Comment by w10-1

Comment by w10-1 2 days ago

1 reply

The opportunity here is to automate detection of fake data used in papers.

I could be hard to do without access to data and costly integration. And like shorting, the difficulty is how to monetize. It could also be easy to game. Still...

The nice thing about the business is that market (publishing) is flourishing. Not sure about state of the art or availability of such services.

For sales: run it on recent publications, and quietly ping the editors with findings and a reasonable price.

Unclear though whether to brand in a user-visible way (i.e., where the journal would report to readers that you validate their stuff). It could drive uptake, but a glaring false negative would be a risk.

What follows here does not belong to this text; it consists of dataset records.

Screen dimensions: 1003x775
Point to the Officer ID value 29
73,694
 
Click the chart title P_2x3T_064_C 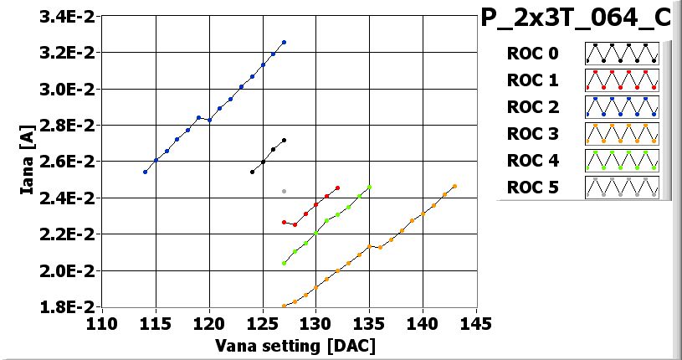(x=582, y=18)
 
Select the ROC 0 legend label (x=532, y=54)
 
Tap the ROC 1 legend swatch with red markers (x=622, y=80)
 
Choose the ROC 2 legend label (x=532, y=107)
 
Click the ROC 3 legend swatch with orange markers (x=622, y=133)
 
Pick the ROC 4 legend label (x=532, y=160)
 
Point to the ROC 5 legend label (x=532, y=187)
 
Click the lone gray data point (x=284, y=191)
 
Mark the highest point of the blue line (x=284, y=42)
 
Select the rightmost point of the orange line (x=454, y=186)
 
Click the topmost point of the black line (x=284, y=140)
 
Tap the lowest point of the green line (x=284, y=263)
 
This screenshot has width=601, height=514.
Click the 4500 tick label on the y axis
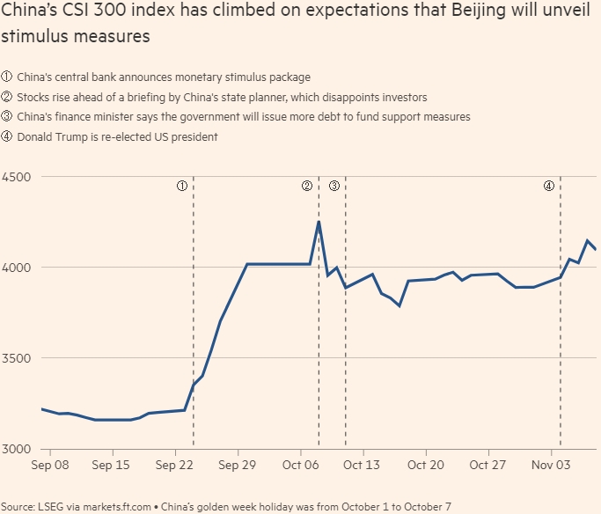coord(17,176)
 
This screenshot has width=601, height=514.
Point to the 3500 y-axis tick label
coord(17,358)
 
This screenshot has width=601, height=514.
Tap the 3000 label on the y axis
coord(17,449)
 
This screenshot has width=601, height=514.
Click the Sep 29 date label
coord(237,465)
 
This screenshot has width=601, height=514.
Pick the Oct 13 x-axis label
coord(362,465)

Structurally, perhaps should be a non-profit (which of course can accumulate profits at will). Does YC do deals without ownership, e.g., with profit-sharing agreements?

captn3m0 2 days ago

Elizabeth Bik (who is known for submitting such reports to journals) has a nice interview about this problem[0], which covers software as well.

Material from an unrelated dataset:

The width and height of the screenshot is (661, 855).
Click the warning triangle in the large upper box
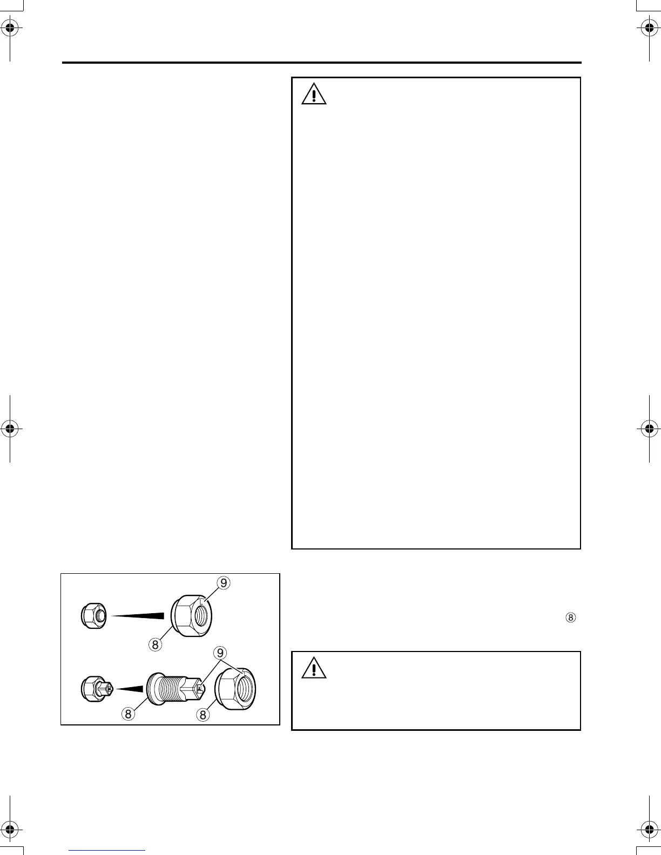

> After I raised my concerns about 4% of papers having image problems, some other journals upped their game and have hired people to look for these things. This is still mainly being done I believe by humans, but there is now software on the market that is being tested by some publishers to screen all incoming manuscripts. The software will search for duplications but can also search for duplicated elements of photos against a database of many papers, so it’s not just screening within a paper or across two papers or so, but it is working with a database to potentially find many more examples of duplications. I believe one of the software packages that is being tested is Proofig.